TEXT SECTION
Kaylee: So how many fell madly in love with you and wanted to take you away from all this? Inara: Just the one. I think I'm slipping.

'Serenity'


Buffista Music II: Wrath of Chaka Khan  

There's a lady plays her fav'rite records/On the jukebox ev'ry day/All day long she plays the same old songs/And she believes the things that they say/She sings along with all the saddest songs/And she believes the stories are real/She lets the music dictate the way that she feels.


Frankenbuddha - Dec 17, 2004 4:11:53 am PST #6539 of 10003
"We are the Goon Squad and we're coming to town...Beep! Beep!" - David Bowie, "Fashion"

Dammit, I need to do my annual mix, and I'm JUST. NOT. MOTIVATED.

I need to do some serious music immersion, stat.


Angus G - Dec 17, 2004 4:25:45 am PST #6540 of 10003
Roguish Laird

Does Joe Boucher or anyone else have the tracklisting for his mix? The one linked to on Jon's page doesn't seem to be there any more.


Kate P. - Dec 17, 2004 5:00:08 am PST #6541 of 10003
That's the pain / That cuts a straight line down through the heart / We call it love

Shockingly, I'm not sure I bought enough new music in 2004 to make a Best Of mix. How did that happen??

RAW RECORDS
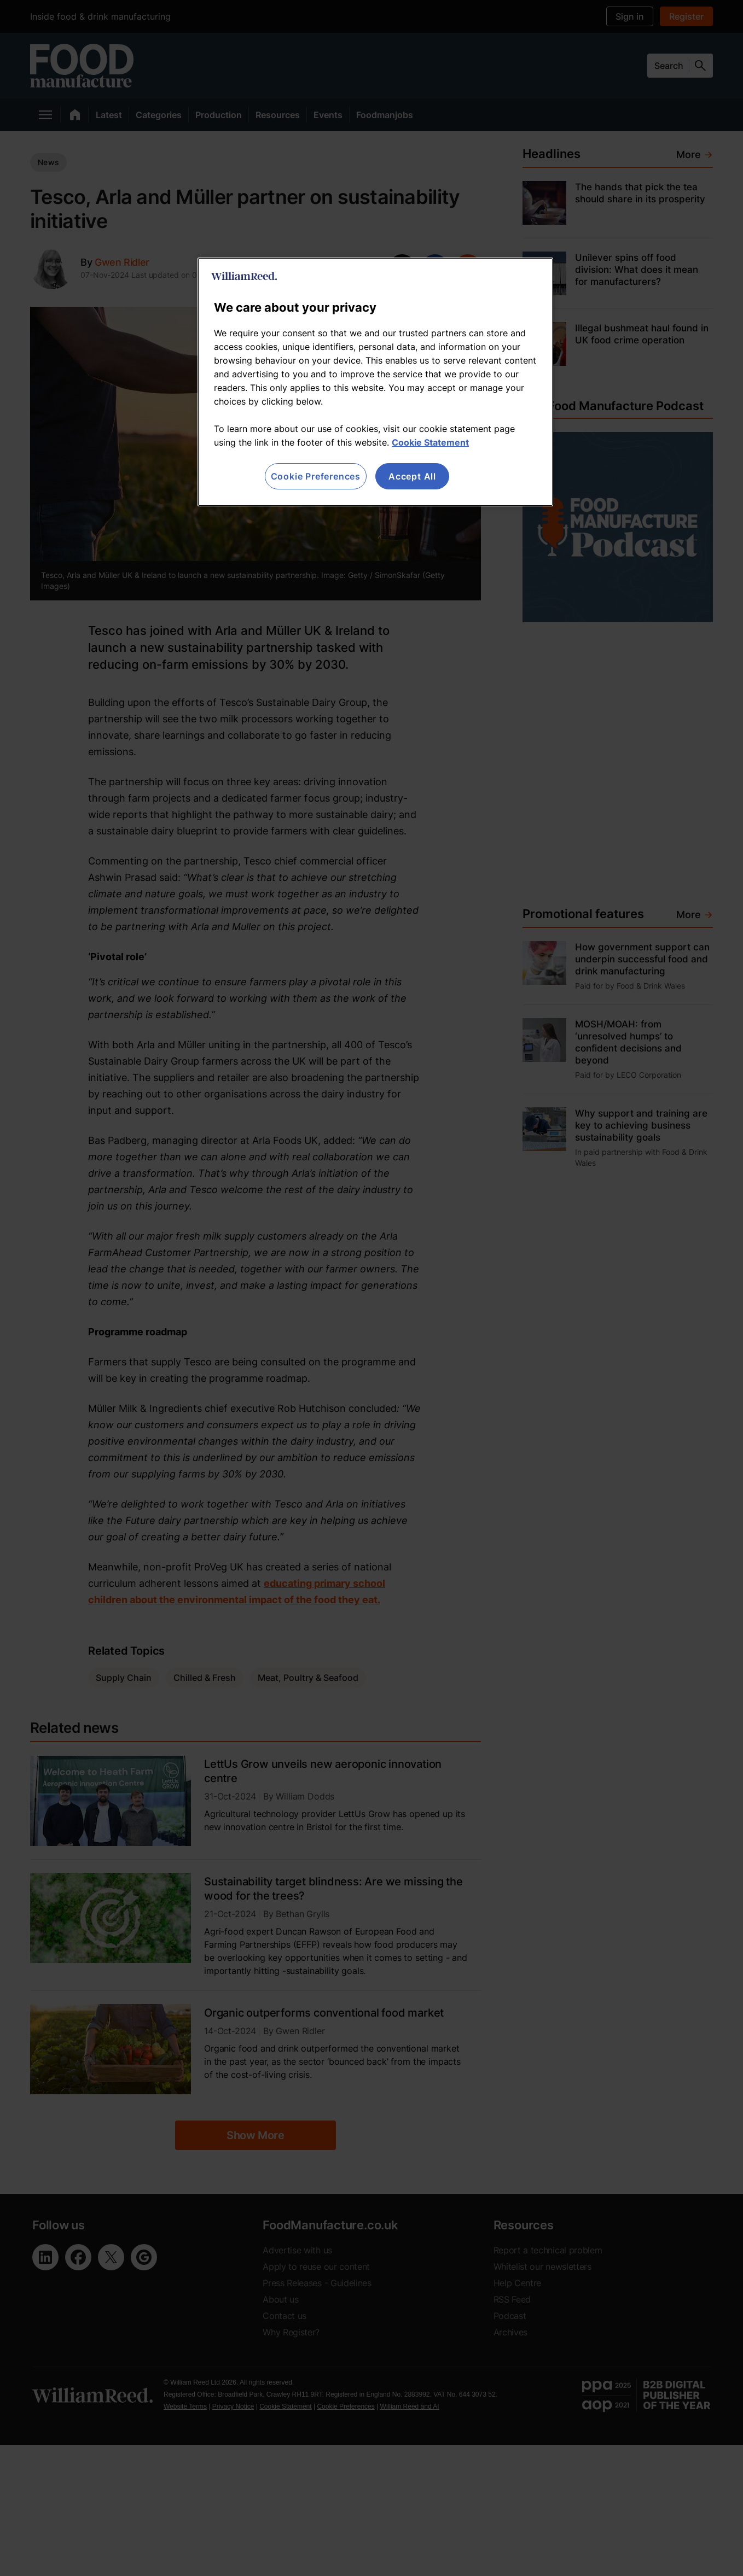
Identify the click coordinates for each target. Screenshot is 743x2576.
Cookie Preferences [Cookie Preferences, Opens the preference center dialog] (316, 476)
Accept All (412, 476)
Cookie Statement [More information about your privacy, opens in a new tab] (430, 442)
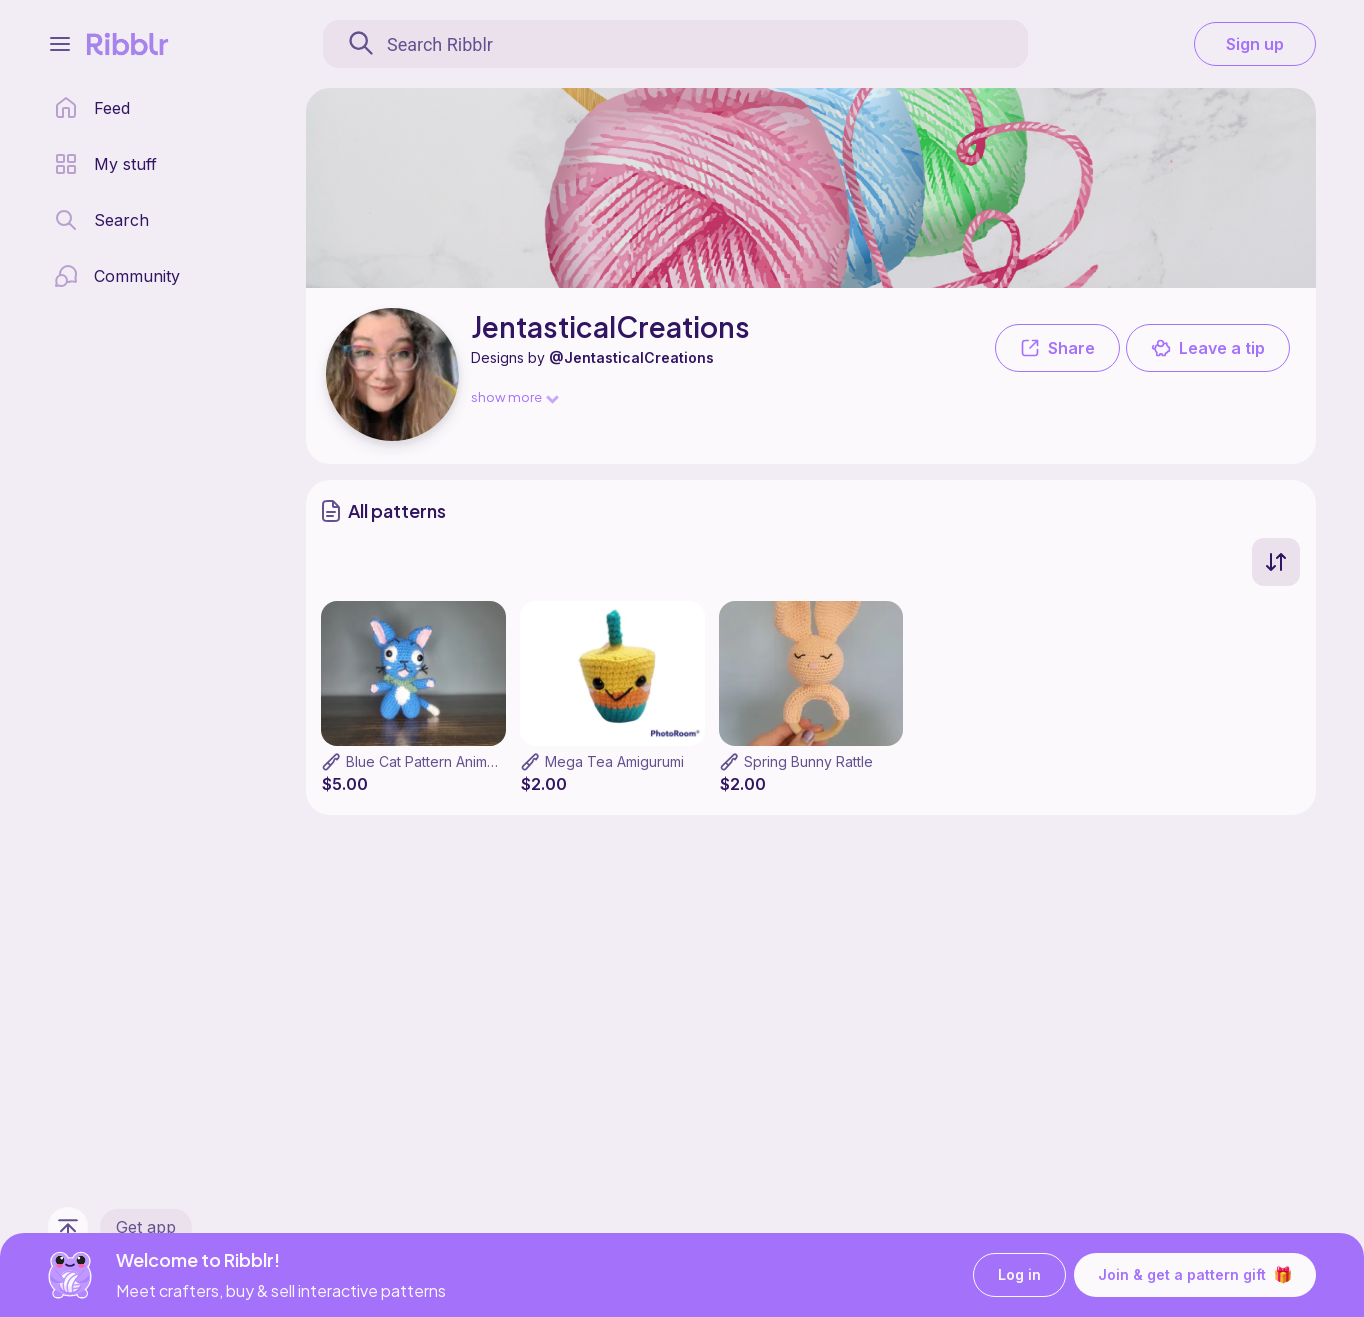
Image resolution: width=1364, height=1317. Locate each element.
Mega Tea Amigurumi (614, 761)
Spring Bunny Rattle (808, 761)
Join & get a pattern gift (1195, 1275)
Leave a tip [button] (1208, 348)
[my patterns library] (105, 164)
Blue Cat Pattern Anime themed (448, 761)
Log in (1019, 1275)
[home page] (92, 108)
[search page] (101, 220)
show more (514, 396)
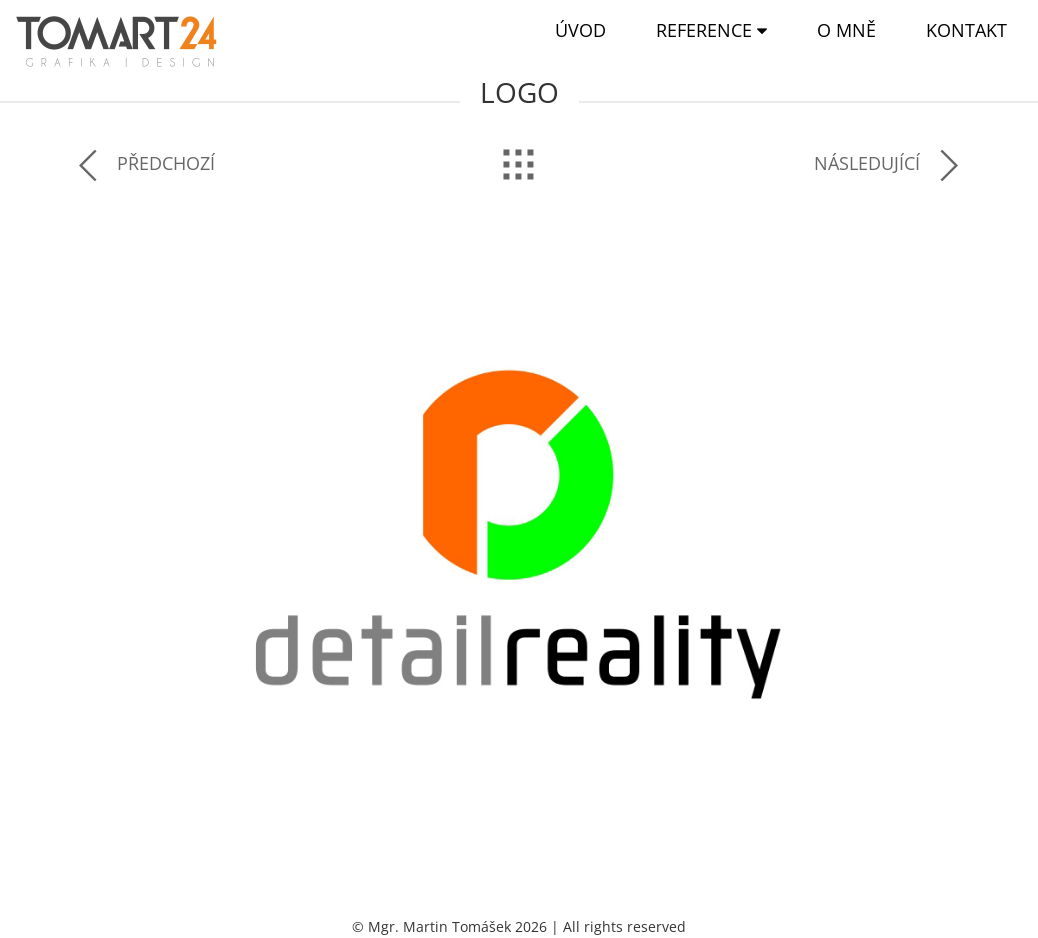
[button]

BRIEF 1
Write out the part of the Buffista Music thread that opens with the words containing "Angus G - Dec" and closes with "there any more.", substituting "song list" for "tracklisting".
BRIEF 2
Pick up the Buffista Music thread where it stops and continue it.
The records have no connection to the Buffista Music thread.

EXERCISE RESULT 1
Angus G - Dec 17, 2004 4:25:45 am PST #6540 of 10003
Roguish Laird

Does Joe Boucher or anyone else have the song list for his mix? The one linked to on Jon's page doesn't seem to be there any more.

EXERCISE RESULT 2
Angus G - Dec 17, 2004 5:02:17 am PST #6542 of 10003
Roguish Laird

And on another note, here is the tracklisting for my previously mentioned best of '04 mix:

Staring Out the World

  1. Kanye West - Jesus Walks
  2. Dizzee Rascal - Graftin'
  3. Junior Boys - High Come Down
  4. Robag Wruhme - Hugendubel
  5. The Knife - Heartbeats (Rex the Dog Remix)
  6. Narcotic Syntax - Electronic Liquid
  7. Dani Siciliano - Extra Ordinary
  8. Björk - Oceania
  9. Stina Nordenstam - I'm Staring Out the World
  10. Shapeshifters - Lola's Theme (Vocal Radio Edit)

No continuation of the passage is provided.